Backwards by design…maybe?

Part of this course involves us creating a final project…and to this end we were asked to create a project sketch on our blog prior to completing the project on the class wiki. As per typical Daneah fashion, I went about it all backwards and did the project first and now am feeling like an idiot trying to write a ‘sketch’ for something I’ve already completed. Sigh. Some things never change. I hated those classes in college that required a rough draft or an outline prior to the final product. I often found myself completing the final project, then going back and creating a pretend rough draft and outline. I earned pretty decent grades, so it’s a method that worked for me…hmm, I wonder if this qualifies as ‘backwards by design‘!?
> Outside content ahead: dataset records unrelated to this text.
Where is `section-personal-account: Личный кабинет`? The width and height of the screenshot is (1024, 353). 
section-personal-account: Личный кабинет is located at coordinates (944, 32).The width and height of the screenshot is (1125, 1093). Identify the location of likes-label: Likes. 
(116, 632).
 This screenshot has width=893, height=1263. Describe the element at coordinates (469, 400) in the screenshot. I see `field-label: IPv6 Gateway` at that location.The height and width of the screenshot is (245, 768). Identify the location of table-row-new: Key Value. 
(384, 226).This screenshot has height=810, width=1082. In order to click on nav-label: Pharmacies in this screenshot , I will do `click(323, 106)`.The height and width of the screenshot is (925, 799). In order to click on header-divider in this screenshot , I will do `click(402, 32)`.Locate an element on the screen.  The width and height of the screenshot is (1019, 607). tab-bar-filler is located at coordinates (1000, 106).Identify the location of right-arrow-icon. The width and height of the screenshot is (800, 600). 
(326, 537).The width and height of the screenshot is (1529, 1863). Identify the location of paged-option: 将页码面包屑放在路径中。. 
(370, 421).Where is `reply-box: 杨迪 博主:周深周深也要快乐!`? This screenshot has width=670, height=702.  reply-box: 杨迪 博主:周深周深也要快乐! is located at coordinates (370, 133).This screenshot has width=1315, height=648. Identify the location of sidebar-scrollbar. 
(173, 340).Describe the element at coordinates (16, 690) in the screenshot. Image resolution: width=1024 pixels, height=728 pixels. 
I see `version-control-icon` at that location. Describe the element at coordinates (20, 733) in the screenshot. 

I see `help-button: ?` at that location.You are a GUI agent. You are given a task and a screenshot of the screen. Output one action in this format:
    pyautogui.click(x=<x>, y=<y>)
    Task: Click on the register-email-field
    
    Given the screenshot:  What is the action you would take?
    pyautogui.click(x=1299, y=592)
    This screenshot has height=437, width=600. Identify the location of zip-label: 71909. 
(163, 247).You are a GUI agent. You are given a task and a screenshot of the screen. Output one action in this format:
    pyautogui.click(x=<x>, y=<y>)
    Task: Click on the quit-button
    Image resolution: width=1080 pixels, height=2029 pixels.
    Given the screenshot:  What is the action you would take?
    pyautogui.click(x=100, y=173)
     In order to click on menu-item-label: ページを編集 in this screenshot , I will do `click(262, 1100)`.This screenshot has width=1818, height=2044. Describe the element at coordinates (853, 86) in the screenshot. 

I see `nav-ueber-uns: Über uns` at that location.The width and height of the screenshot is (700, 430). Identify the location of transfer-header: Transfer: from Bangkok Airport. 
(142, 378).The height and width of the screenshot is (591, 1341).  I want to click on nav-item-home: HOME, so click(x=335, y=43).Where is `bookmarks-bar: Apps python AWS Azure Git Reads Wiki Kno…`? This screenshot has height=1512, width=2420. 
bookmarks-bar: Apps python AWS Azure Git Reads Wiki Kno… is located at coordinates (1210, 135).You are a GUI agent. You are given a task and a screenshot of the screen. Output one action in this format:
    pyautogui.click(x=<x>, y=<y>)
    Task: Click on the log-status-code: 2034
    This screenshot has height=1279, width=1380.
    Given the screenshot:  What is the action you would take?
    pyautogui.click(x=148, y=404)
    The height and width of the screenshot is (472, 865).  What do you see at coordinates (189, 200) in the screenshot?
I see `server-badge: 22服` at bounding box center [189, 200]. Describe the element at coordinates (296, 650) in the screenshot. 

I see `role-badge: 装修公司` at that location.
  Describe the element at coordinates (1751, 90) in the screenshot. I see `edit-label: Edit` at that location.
Anyway, so instead of the project sketch, I thought I would post here links to some videos  that may come in handy for teaching a unit on cyberbullying and digital citizenship. They’re favorites that have been around for awhile, but I like them. A few from the adcouncil that I like are: Kitchen, Bulletin Board, and Talent Show.

I constantly marvel at how the level of engagement from students increases dramatically when Web 2.0 tools are utilized. Now, not all students of course respond the same and some students seem to be reluctant learners in almost any situation! However, I have never experienced the level of engagement and response as I did when I worked with my 4th grade students last year on a friendship video project. First I showed the kids a couple of other videos, Don’t Laugh At Me and Hero in the Hallway. We discussed what message those videos were sending, then decided to create our own video about friendship at Shanghai American School. The first question in every individual class was “Can we put it on YouTube?” I had students meeting after school, on weekends, and during their recess time to work on their projects for the video. I actually had students writing songs, including music, for the video. All on their own time and their own volition…it was remarkable! It certainly helped me to see how the utilization of many of these ‘new fangled’ tools can seriously impact a student’s learning in powerful and meaningful ways. I was so proud of what my kids had created…but more importantly, they were proud of themselves!